Hook: Turn dense policies into guides your team actually reads and follows — fast.
Problem: Policies are written for lawyers and auditors, not for people who need to act. That creates confusion, slow compliance, and risk.
Why it matters: Clear guides reduce support tickets, speed onboarding, and lower compliance incidents. Those are measurable business outcomes.
Short lesson from experience: Use an AI-first workflow to extract obligations, map them to roles, and produce plain-language steps — then validate with a subject-matter expert (SME). AI accelerates drafting; humans ensure accuracy.
- What you’ll need
- Source policy documents (PDFs, Word).
- Audience personas (role, seniority, what they must do).

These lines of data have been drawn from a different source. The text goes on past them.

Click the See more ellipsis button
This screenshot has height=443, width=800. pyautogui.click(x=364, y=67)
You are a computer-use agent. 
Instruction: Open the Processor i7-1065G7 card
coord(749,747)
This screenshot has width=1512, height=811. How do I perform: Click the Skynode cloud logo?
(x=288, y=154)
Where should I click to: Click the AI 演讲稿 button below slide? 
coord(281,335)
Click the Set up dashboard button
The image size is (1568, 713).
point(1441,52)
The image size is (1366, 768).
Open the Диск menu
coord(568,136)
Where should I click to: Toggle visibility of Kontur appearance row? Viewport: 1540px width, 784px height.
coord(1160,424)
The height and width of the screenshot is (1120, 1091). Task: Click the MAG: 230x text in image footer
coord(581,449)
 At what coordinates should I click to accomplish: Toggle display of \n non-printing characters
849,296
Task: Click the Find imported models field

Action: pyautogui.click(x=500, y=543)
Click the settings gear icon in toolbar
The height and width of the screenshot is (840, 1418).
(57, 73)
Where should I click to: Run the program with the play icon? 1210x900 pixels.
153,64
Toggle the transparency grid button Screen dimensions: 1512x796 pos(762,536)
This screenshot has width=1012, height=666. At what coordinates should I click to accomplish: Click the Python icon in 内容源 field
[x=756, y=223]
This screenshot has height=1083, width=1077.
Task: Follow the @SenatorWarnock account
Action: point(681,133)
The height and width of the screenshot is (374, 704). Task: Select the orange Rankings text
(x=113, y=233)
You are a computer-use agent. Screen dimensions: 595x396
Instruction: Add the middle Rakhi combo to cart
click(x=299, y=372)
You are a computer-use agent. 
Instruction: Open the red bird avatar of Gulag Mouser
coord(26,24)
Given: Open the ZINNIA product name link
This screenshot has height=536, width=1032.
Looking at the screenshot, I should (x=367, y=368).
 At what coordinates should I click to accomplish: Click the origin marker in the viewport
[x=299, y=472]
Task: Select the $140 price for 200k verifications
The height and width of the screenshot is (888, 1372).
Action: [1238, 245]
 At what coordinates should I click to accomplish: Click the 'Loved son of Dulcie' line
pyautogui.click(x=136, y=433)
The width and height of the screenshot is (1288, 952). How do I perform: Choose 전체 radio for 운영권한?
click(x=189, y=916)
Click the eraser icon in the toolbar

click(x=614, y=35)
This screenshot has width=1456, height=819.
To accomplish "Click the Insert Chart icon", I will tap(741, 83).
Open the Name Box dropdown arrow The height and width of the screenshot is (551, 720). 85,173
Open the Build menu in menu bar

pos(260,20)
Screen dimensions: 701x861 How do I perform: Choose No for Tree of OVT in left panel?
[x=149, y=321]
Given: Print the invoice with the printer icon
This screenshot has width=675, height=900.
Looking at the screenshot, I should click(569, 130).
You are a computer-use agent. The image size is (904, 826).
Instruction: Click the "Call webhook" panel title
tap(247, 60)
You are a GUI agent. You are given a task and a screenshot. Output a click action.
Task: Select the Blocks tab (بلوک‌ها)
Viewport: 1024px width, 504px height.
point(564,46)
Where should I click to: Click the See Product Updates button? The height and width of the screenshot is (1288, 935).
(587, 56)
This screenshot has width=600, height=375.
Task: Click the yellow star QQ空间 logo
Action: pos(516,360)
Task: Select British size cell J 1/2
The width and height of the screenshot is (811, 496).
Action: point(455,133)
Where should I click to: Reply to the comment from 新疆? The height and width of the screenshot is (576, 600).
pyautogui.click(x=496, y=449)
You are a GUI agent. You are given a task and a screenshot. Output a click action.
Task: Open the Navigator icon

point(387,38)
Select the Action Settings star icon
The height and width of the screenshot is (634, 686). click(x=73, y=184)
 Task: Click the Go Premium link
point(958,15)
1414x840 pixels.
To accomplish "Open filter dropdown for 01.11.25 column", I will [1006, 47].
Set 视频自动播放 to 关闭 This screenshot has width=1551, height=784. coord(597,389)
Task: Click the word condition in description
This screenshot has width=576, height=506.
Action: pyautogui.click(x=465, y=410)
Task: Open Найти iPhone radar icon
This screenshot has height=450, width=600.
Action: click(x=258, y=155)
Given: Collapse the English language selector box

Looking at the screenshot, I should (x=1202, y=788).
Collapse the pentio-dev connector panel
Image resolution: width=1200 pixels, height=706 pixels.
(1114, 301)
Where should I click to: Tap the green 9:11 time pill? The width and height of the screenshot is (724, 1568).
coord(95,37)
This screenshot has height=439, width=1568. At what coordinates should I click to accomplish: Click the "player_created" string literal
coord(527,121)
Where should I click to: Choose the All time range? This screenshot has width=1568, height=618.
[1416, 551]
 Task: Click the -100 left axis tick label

- Access to an LLM (e.g., GPT-4) or enterprise AI tool.
- A simple output template (Purpose, Who, Steps, Examples, FAQs).
- One SME reviewer and one pilot user.
- How to do it — step-by-step
- Extract: Feed the policy into the LLM and ask for a structured summary (obligations, responsibilities, deadlines).
- Map: For each obligation, map to a role and the exact action required.
- Draft: Generate a plain-language guide using the template. Include examples and a one-minute checklist.
- Validate: SME verifies legal/regulatory accuracy; pilot user checks readability and follows the steps.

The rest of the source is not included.